Output all records exactly.

- Material provided:
────────────────────────────────────────

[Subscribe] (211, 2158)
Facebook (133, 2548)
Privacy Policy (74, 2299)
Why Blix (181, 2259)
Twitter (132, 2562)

────────────────────────────────────────

- Result of this exercise:
[Subscribe] (211, 2158)
Facebook (133, 2548)
Privacy Policy (74, 2299)
Why Blix (181, 2259)
Twitter (132, 2562)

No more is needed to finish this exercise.